**DOCUMENT TEXT**.
::::::::

When The Chronicle asked ChatGPT to provide three academic articles on great white sharks, this is what it came up with, arranged here into MLA format:
Cullum, J. and Meyer, C. G. “A Review of Shark Aggression Studies: Implications for Shark Conservation and Human-Shark Conflict.” Aquatic Conservation: Marine and Freshwater Ecosystems, vol. 30, no. 3, 2020, pp. 483-98. DOI: 10.1002/aqc3291
Domeier, M. L., and Nasby-Lucas, N. “Great White Sharks: The Biology of Carcharodon carcharias.” Academic Press: Marine and Freshwater Research, vol. 59, no. 7, 2008, pp. 594-605. DOI: 10.1071/MF07159
Rasch, L. J., Martin, K. J. et al. “Biomechanics of Shark Teeth: A Pathway to Tooth Regeneration?” Journal of Anatomy, vol. 234, no. 5, 2019, pp. 539-50. DOI: 10.1111/joa.12939
Each of these journals is a real peer-reviewed publication and many of the authors listed are experts. So far, so good.
A Google search for Meyer C.G., one of the authors in the first citation, leads to an article by Carl G. Meyer on how sharks can detect magnetic fields. Nasby-Lucas N., who supposedly wrote “Great White Sharks: The Biology of Carcharodon carcharias,” probably refers to Nicole Nasby Lucas, a research biologist with several publications on sharks. And looking up Rasch L.J. leads to Liam J. Rasch, who published an article in 2016 with Kyle J. Martin on a gene that causes sharks to regenerate teeth. Still encouraging, right?
But “Great White Sharks: The Biology of Carcharodon carcharias” is not even an academic article; it’s a book published by a company called Academic Press in 1998. Nasby Lucas didn’t write it, either. And the other two articles cited by ChatGPT don’t seem to exist at all.
Spreading awareness about using AI responsibly starts with educating high-school and college students, Hosseini said.
Students who use fake citations are essentially failing to do their assignment.
The appearance of ChatGPT’s sources can trick them, in particular. If a professor asks for a list of 10 citations on a research paper, a student who is rushing to finish the night before might turn to the AI tool to produce a few additional ones, said Chatfield, the librarian from USC.

::::::::

**SOURCE INFORMATION**.
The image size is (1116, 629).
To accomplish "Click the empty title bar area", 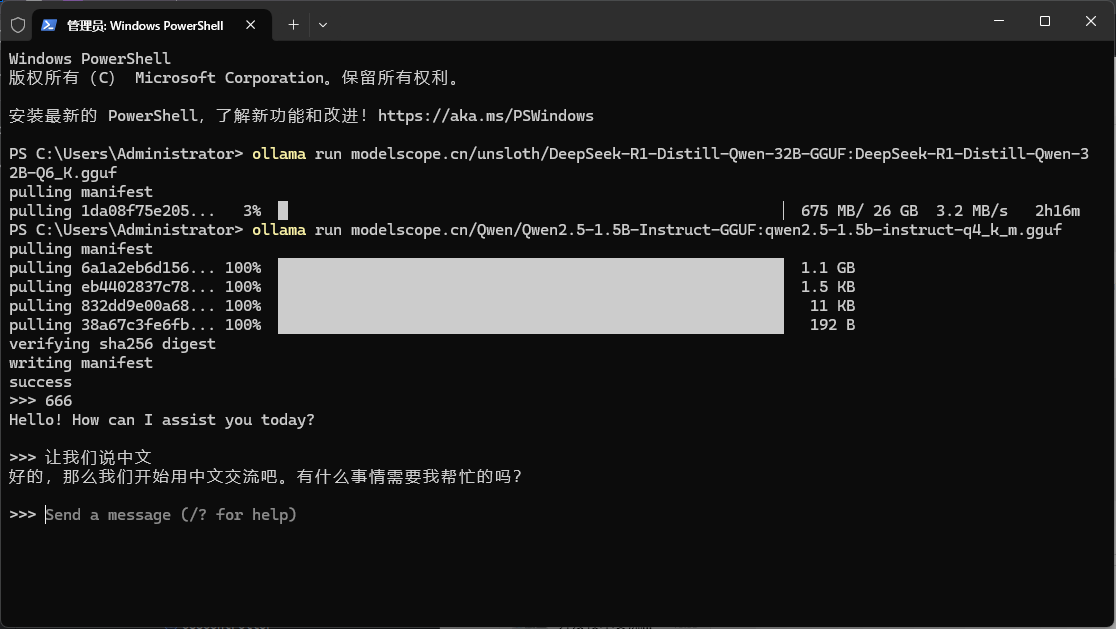I will [x=650, y=22].
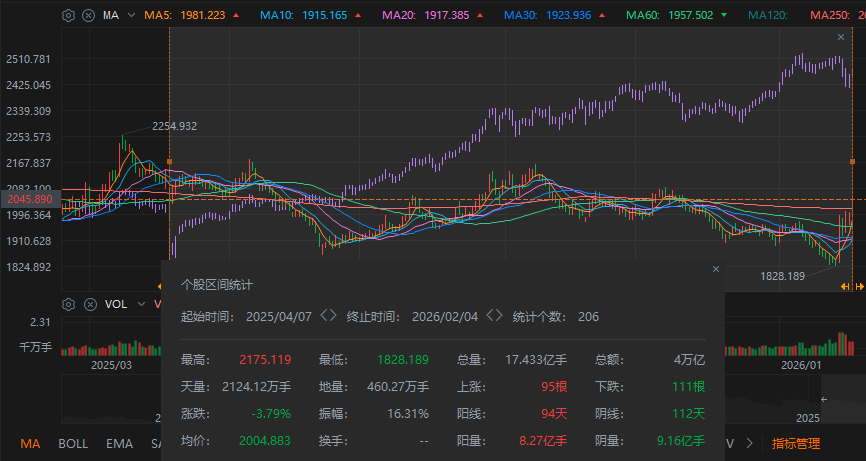Open MA indicator settings gear
The height and width of the screenshot is (461, 866).
(68, 16)
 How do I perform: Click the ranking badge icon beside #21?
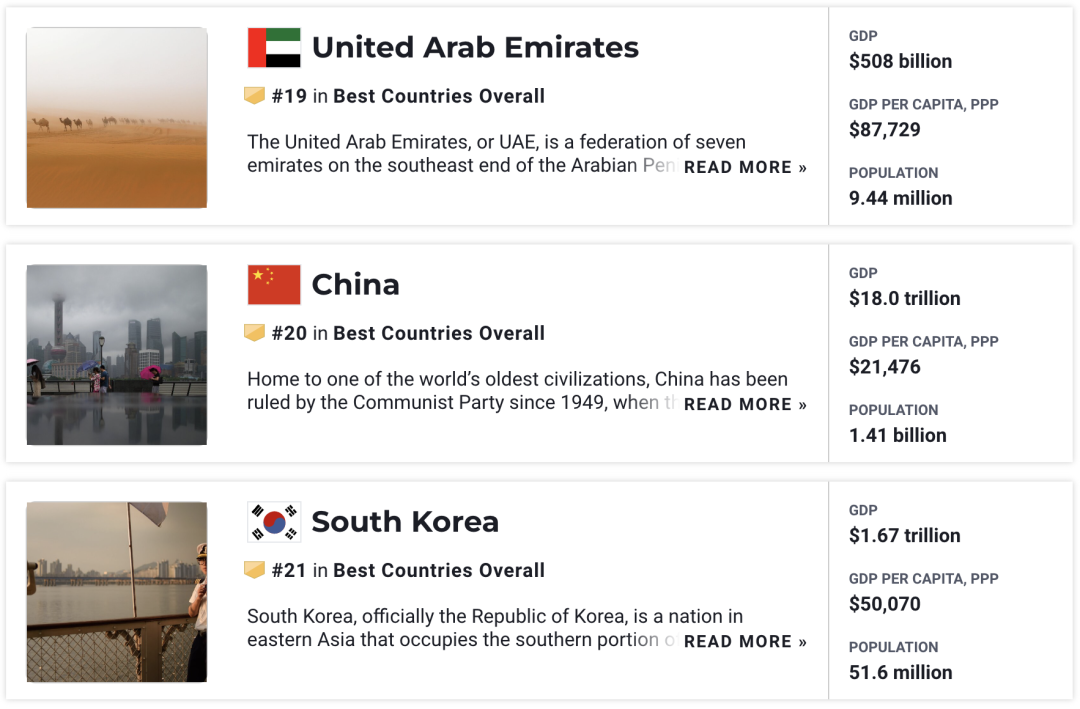click(x=255, y=570)
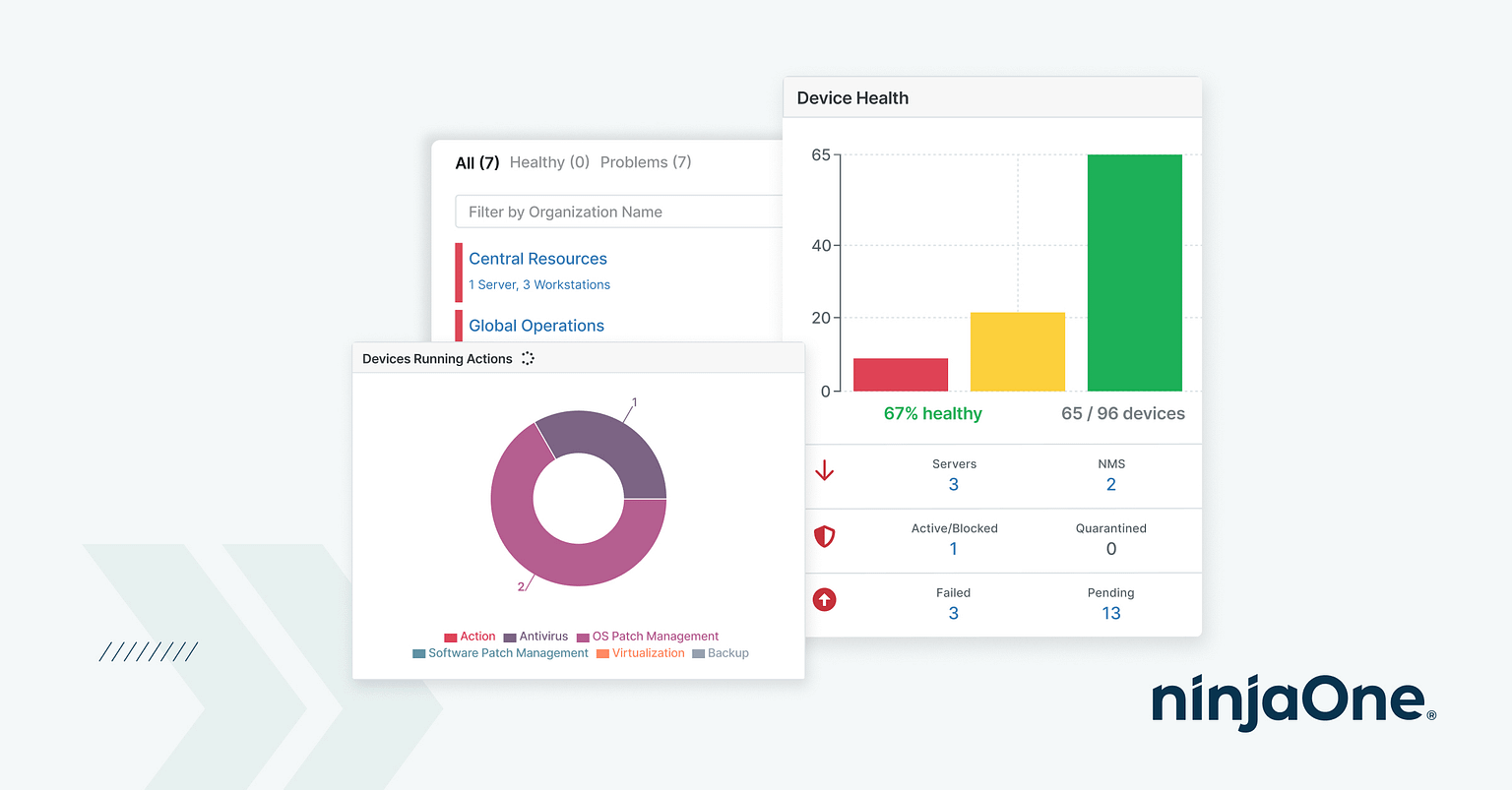Switch to the Healthy (0) tab
1512x790 pixels.
coord(549,161)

::::::::

**EXERCISE TASKS**.
#1 From the passage on ChatGPT's citations, quote the portion starting with "Spreading awareness about" and going on through "librarian from USC.".
#2 According to the passage on ChatGPT's citations, which company published "Great White Sharks: The Biology of Carcharodon carcharias," and in what year?

**YOUR RESPONSES**.
#1
Spreading awareness about using AI responsibly starts with educating high-school and college students, Hosseini said.
Students who use fake citations are essentially failing to do their assignment.
The appearance of ChatGPT’s sources can trick them, in particular. If a professor asks for a list of 10 citations on a research paper, a student who is rushing to finish the night before might turn to the AI tool to produce a few additional ones, said Chatfield, the librarian from USC.

#2 Academic Press published it in 1998.